EXERCISE DIRECTIONS
The stretch wanted below opens at the line containing "高来益说 (484, 448)" and closes at the line containing "纪念销售大神蓝小雨先生". Please return it exactly, with no other lines.

SOURCE DATA
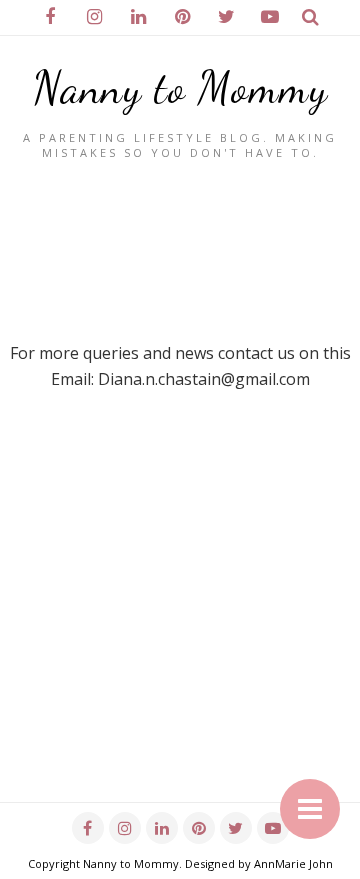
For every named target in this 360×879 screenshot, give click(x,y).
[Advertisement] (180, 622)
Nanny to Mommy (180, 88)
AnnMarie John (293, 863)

* * *

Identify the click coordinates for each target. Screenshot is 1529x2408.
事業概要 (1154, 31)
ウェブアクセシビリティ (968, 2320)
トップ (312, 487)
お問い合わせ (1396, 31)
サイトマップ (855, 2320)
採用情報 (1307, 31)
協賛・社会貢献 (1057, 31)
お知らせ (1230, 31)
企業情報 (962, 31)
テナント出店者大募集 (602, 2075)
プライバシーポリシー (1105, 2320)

--

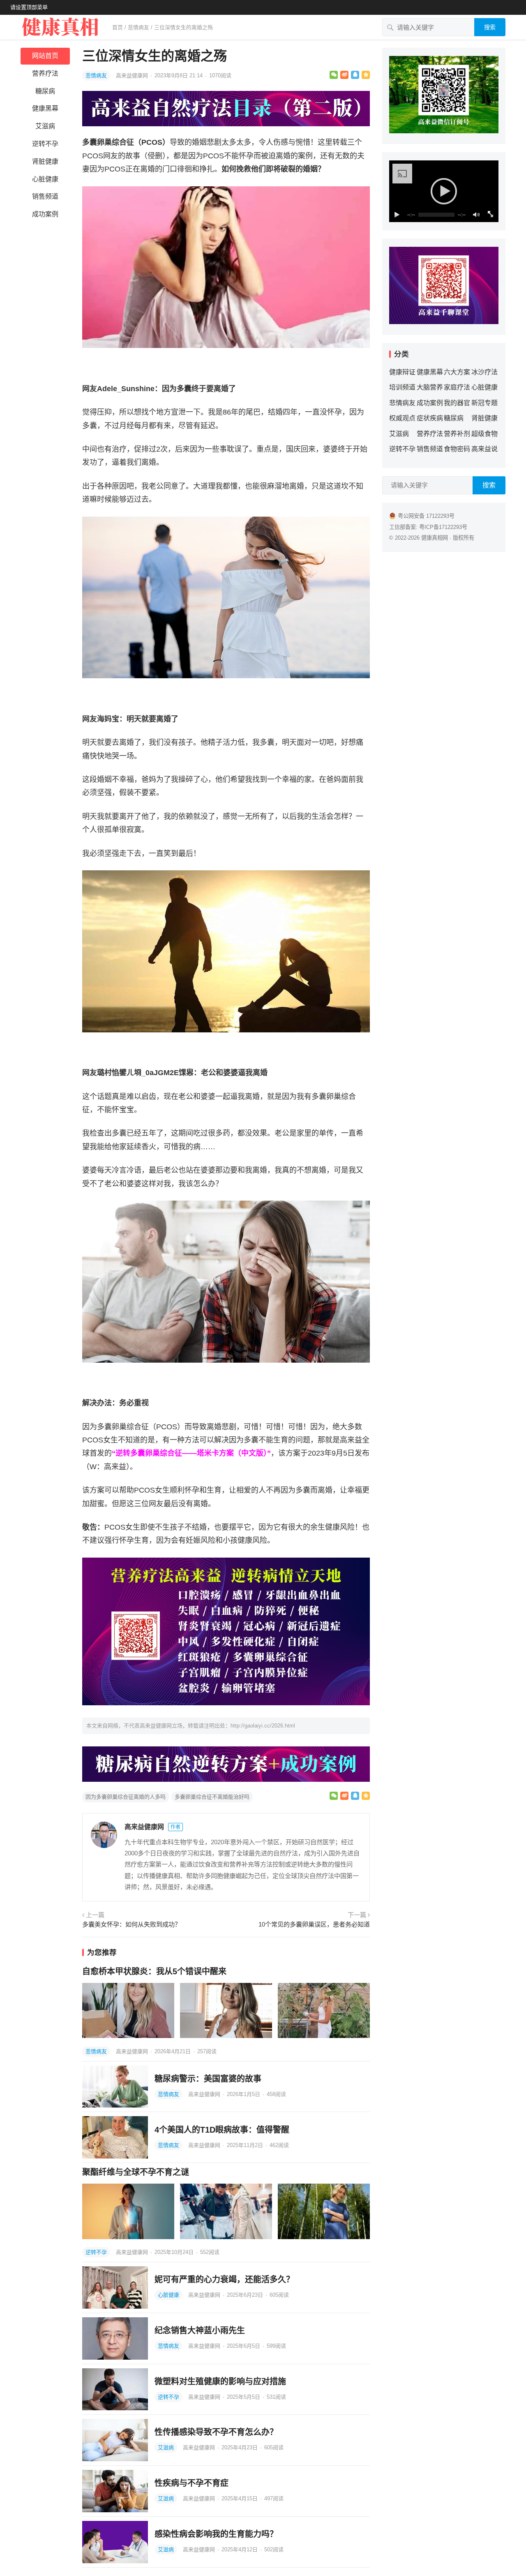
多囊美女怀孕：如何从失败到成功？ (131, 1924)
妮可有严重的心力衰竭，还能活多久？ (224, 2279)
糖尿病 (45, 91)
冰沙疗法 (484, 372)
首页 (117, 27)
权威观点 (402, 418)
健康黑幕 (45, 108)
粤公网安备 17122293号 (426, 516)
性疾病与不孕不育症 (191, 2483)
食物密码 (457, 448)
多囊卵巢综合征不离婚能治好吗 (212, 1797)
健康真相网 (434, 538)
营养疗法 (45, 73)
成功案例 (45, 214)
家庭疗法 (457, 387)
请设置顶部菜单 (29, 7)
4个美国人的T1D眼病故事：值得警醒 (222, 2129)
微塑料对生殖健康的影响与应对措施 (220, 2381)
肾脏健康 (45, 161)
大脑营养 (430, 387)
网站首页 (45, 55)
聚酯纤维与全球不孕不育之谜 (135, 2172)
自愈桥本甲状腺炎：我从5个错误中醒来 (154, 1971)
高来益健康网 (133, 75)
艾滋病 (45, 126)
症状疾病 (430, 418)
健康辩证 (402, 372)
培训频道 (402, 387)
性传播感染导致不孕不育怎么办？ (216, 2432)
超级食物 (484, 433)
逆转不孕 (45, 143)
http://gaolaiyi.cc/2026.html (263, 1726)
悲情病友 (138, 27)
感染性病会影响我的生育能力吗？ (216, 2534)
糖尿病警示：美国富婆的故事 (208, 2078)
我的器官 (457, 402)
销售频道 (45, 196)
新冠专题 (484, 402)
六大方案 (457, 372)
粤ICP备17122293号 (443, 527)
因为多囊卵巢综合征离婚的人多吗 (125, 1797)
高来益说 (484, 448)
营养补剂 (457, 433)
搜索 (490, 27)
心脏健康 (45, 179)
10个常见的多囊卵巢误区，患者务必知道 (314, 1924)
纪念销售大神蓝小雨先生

RESPONSE
高来益说 (484, 448)
营养补剂 (457, 433)
搜索 (490, 27)
心脏健康 (45, 179)
10个常见的多囊卵巢误区，患者务必知道 (314, 1924)
纪念销售大神蓝小雨先生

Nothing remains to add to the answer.